No Rotties that I can see. And I love both breeds, so I will just take them all including the rottie pup!


----------



## mylissyk (Feb 25, 2007)

Whooo, thanks, I thought maybe I had gone color blind or something!


----------



## GoldenJoyx'stwo (Feb 25, 2007)

I wouldn't care if they were! They're adorable.


----------



## SillyTilly (Jan 22, 2008)

Those puppies are adorable. I don't see any rottie in them, but I loved my rottie to pieces, so I wouldn't have a problem even if they were.


----------



## Faith's mommy (Feb 26, 2007)

that would be a perfect mix for us. hubby loves rotties and i love goldens.


----------



## fostermom (Sep 6, 2007)

Tahnee GR said:


> Either they were too stupid to deserve a puppy, or they were looking for an out!


I vote for stupid. LOL

What a bunch of cuties!


----------



## Heidi36oh (Feb 27, 2007)

There adorable, no rottie that I can see.


----------



## Penny & Maggie's Mom (Oct 4, 2007)

mylissyk said:


> Whooo, thanks, I thought maybe I had gone color blind or something!
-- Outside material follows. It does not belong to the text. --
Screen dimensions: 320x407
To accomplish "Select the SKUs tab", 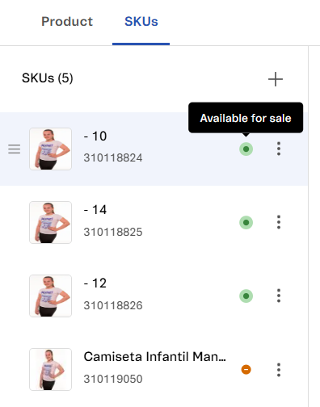I will pos(141,22).
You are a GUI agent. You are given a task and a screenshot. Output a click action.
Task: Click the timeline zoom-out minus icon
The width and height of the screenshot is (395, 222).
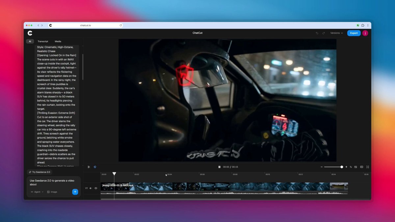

Blinded by all the gold are ye??? ROFL. I think I am blinded by the huge grin on my face when I look at those sweetie pies...... my eyes must be just scrunched shut.


----------



## Debles (Sep 6, 2007)

What had those people been smokin?


I like 3 and 4 the best but they all are adorable!!!1


----------



## sharlin (Feb 26, 2007)

**** - whatever those people in Texas are smoking it must be a LOT stronger then what Calif has to offer!!!!


----------



## Penny & Maggie's Mom (Oct 4, 2007)

sharlin said:


> **** - whatever those people in Texas are smoking it must be a LOT stronger then what Calif has to offer!!!!


 
Willie fumes, Steve, Willie fumes !!!!!


----------



## BeauShel (May 20, 2007)

No Rotties there that I can see. All I see is sweet gold puppies


----------



## Champ (Jun 10, 2006)

LOL Rotties? I love rotties but all I see are pure golden cuties!


----------



## fiestyredheadntx (Mar 27, 2008)

Melissa~
OMG! They are all adorable and look totally golden to me! Are you fostering them? How old are they?


----------



## mylissyk (Feb 25, 2007)

fiestyredheadntx said:


> Melissa~
> OMG! They are all adorable and look totally golden to me! Are you fostering them? How old are they?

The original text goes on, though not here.